◆ TASK DETAILS ◆
Return, word for word, the part of the forum post below about the new doctor, from "My doctor recently" to "with indigenous people.".
[Opening SUPPLIED TEXT section]
Doctor challenges

Vance

Gyroplane CFI
Staff member
Joined
Oct 30, 2003
Messages
18,414
Location
Santa Maria, California
Aircraft
Givens Predator
Total Flight Time
2600+ in rotorcraft
I have been working at adjusting my life to fit my advancing years (74).

I never expected to last this long as my father died at 69 so I had planned to expire at 70.

I have recently spent a lot of time downsizing my expenditures so I don’t outlive my money.

My doctor recently died and the doctor selected by my health conglomerate to replace him is a 65 year old woman who has spent her entire career helping indigenous people (Indians) get old gracefully.

Perfect I thought, as I find I am often emotionally aligned with indigenous people.

I met her for the first time Monday and after some conversation about my file (I was pleased she had read it) she said; “ I am amazed they let you fly because you are blind in one eye, you have had a severe traumatic brain injury, and you are 74.”
[Closing SUPPLIED TEXT section]
[Opening INFORMATION PROVIDED section]
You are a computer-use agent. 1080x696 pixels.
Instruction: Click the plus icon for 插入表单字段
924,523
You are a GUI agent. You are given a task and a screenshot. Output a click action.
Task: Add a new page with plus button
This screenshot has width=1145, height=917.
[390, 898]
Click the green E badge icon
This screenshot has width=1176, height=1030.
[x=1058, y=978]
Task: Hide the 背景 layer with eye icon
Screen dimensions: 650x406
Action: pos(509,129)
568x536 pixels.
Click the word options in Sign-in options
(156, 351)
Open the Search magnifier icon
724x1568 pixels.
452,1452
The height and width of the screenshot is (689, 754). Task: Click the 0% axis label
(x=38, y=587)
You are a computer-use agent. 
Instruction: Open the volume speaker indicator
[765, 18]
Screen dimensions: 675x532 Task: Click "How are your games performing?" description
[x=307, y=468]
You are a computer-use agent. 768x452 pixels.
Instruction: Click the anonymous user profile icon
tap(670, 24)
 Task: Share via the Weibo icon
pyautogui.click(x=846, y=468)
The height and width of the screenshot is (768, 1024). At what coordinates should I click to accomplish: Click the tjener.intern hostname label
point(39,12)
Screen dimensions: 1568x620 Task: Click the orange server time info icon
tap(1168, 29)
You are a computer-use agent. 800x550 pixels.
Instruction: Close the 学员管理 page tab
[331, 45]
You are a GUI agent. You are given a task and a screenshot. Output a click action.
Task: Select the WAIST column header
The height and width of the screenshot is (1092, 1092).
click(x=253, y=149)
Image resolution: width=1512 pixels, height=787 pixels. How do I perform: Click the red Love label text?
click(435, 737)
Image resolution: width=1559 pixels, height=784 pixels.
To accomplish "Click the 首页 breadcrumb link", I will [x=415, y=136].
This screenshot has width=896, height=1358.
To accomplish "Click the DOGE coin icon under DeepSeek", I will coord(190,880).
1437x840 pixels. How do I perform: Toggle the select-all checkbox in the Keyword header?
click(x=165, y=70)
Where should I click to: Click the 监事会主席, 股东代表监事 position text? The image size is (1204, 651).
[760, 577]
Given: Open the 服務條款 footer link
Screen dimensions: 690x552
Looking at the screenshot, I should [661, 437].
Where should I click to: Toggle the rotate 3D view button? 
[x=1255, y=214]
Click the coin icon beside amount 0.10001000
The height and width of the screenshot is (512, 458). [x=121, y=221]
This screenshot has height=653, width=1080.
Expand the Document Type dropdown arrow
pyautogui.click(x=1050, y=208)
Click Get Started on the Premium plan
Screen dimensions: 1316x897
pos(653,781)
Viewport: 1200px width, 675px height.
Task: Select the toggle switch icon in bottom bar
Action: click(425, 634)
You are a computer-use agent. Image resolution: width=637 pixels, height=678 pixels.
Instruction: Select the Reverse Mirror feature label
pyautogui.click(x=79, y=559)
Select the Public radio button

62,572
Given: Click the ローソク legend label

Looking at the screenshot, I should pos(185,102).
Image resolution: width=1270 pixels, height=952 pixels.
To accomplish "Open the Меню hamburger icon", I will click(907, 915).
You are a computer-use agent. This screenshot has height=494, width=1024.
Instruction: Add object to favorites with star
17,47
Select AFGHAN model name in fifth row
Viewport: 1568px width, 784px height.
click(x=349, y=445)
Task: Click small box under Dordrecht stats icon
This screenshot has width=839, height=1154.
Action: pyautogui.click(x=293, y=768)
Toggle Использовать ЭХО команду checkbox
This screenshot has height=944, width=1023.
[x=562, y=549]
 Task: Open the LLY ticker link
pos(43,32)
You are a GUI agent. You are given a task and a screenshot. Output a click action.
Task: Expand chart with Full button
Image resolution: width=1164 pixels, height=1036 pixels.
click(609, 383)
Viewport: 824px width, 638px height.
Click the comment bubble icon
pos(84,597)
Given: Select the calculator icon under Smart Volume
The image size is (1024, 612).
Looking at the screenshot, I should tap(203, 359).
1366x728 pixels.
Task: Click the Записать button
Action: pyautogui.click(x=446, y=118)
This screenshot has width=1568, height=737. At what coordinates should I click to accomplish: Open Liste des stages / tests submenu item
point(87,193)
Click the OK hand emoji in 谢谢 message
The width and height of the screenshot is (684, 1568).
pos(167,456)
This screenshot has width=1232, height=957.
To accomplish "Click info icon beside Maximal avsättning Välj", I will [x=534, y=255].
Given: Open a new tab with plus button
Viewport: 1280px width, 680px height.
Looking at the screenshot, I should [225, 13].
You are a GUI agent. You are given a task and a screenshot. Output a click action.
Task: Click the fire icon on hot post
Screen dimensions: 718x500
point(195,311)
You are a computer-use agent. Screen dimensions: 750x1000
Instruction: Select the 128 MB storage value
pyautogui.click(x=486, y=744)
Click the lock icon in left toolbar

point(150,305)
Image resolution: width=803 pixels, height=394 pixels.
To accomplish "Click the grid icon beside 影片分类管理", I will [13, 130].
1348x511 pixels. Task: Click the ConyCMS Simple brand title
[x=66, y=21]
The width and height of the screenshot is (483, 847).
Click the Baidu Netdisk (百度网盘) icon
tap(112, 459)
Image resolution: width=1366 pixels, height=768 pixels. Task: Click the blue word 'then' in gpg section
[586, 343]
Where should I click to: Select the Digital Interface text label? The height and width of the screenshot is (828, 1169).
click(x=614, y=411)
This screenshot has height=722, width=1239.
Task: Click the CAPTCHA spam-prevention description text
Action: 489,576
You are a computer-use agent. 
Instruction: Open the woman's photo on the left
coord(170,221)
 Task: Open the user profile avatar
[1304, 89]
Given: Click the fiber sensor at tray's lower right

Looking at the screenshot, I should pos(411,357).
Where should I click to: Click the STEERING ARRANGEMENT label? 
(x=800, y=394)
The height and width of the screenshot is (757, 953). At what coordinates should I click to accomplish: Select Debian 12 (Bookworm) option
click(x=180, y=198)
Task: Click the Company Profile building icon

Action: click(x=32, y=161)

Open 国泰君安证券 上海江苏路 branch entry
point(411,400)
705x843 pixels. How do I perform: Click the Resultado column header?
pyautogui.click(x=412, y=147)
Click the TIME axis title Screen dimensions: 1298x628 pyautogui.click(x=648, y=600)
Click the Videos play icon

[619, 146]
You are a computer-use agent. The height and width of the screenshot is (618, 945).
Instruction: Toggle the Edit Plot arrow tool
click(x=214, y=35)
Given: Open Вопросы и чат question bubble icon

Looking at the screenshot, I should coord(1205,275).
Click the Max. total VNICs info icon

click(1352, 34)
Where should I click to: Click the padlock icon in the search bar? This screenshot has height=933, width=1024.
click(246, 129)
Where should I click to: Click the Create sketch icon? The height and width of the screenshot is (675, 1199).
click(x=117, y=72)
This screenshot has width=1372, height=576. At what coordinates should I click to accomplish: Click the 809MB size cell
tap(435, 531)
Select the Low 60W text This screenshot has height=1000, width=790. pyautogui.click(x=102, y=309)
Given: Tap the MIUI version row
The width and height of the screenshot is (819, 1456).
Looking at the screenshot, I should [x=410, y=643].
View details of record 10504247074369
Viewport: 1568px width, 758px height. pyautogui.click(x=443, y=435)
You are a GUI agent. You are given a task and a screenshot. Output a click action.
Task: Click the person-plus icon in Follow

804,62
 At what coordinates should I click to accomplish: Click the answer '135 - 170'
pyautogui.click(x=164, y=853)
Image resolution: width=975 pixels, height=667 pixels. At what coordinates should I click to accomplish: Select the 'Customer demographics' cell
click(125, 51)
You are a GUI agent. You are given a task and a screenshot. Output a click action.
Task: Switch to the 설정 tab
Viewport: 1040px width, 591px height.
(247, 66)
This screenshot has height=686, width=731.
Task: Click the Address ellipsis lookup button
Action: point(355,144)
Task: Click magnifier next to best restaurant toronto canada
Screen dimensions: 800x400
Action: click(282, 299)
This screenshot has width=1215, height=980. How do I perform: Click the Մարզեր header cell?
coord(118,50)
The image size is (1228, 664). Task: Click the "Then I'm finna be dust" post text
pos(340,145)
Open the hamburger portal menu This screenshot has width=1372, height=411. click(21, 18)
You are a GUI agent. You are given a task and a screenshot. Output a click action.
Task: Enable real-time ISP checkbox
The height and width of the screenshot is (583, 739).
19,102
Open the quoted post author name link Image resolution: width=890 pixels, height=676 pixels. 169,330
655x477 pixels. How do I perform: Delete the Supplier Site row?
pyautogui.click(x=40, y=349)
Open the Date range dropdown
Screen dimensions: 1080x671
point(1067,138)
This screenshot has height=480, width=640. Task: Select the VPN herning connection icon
[Closing INFORMATION PROVIDED section]
◆ OUTPUT ◆
My doctor recently died and the doctor selected by my health conglomerate to replace him is a 65 year old woman who has spent her entire career helping indigenous people (Indians) get old gracefully.

Perfect I thought, as I find I am often emotionally aligned with indigenous people.